_DIRECTIONS_
Can you repeat the rows below word for word, from the very first one down to the line containing "coord(33,62)", with both ends included?

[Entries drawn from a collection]

_ _ _ _ _

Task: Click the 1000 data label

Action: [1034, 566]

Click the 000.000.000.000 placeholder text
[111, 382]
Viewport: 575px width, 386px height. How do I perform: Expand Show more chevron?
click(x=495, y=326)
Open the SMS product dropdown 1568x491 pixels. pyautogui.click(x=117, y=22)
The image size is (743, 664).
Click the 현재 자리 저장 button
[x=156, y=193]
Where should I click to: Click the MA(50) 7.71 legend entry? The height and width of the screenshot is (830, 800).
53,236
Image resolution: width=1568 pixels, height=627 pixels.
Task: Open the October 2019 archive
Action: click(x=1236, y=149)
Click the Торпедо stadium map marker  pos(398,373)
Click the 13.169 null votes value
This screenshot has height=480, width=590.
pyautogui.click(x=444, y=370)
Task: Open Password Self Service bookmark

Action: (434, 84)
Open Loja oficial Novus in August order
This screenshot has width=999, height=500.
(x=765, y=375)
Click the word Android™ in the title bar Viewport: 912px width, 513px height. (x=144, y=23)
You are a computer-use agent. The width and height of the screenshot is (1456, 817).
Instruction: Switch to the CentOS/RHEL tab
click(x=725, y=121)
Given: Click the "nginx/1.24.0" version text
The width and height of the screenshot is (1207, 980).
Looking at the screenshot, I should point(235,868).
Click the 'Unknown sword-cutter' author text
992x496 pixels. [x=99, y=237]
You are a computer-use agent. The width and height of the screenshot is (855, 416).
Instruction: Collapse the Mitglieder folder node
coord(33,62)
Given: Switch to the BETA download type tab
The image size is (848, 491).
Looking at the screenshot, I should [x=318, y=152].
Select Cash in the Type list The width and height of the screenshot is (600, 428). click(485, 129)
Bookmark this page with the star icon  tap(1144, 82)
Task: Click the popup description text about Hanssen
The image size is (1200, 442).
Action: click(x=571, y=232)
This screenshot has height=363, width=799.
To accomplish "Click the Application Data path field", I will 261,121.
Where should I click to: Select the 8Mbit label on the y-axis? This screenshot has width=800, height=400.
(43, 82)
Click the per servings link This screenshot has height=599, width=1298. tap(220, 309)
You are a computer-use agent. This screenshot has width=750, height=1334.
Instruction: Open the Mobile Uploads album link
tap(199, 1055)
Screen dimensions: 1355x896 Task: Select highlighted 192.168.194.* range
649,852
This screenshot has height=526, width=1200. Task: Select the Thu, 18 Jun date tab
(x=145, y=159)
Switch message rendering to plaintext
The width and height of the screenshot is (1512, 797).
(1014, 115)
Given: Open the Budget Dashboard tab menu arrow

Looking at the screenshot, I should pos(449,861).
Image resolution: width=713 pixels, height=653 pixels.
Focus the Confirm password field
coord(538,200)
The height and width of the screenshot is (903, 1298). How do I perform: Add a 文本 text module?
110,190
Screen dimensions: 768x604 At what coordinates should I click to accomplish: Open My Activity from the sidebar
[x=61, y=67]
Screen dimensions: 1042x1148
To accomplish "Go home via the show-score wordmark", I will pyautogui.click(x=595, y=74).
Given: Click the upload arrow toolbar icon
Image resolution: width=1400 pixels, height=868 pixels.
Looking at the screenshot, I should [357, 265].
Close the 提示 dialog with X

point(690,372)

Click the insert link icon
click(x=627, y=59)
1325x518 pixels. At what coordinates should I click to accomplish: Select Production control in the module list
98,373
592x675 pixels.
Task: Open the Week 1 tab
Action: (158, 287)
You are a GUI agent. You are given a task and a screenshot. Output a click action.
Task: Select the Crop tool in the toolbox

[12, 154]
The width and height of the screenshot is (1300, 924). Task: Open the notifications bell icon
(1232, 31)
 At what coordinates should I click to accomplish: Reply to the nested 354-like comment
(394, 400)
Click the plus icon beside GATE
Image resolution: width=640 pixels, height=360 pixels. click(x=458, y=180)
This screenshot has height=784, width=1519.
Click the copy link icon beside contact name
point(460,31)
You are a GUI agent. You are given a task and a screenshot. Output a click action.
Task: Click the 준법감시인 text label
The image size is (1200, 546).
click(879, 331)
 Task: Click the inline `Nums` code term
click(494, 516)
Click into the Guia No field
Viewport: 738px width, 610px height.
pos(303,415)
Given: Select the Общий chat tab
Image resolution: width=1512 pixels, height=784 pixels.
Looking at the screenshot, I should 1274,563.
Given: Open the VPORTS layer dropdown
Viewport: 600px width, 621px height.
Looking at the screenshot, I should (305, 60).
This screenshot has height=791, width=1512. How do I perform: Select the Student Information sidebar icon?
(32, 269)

_ _ _ _ _

_RESPONSE FOR THIS EXERCISE_
Task: Click the 1000 data label

Action: [1034, 566]

Click the 000.000.000.000 placeholder text
[111, 382]
Viewport: 575px width, 386px height. How do I perform: Expand Show more chevron?
click(x=495, y=326)
Open the SMS product dropdown 1568x491 pixels. pyautogui.click(x=117, y=22)
The image size is (743, 664).
Click the 현재 자리 저장 button
[x=156, y=193]
Where should I click to: Click the MA(50) 7.71 legend entry? The height and width of the screenshot is (830, 800).
53,236
Image resolution: width=1568 pixels, height=627 pixels.
Task: Open the October 2019 archive
Action: click(x=1236, y=149)
Click the Торпедо stadium map marker  pos(398,373)
Click the 13.169 null votes value
This screenshot has height=480, width=590.
pyautogui.click(x=444, y=370)
Task: Open Password Self Service bookmark

Action: (434, 84)
Open Loja oficial Novus in August order
This screenshot has width=999, height=500.
(x=765, y=375)
Click the word Android™ in the title bar Viewport: 912px width, 513px height. (x=144, y=23)
You are a computer-use agent. The width and height of the screenshot is (1456, 817).
Instruction: Switch to the CentOS/RHEL tab
click(x=725, y=121)
Given: Click the "nginx/1.24.0" version text
The width and height of the screenshot is (1207, 980).
Looking at the screenshot, I should point(235,868).
Click the 'Unknown sword-cutter' author text
992x496 pixels. [x=99, y=237]
You are a computer-use agent. The width and height of the screenshot is (855, 416).
Instruction: Collapse the Mitglieder folder node
coord(33,62)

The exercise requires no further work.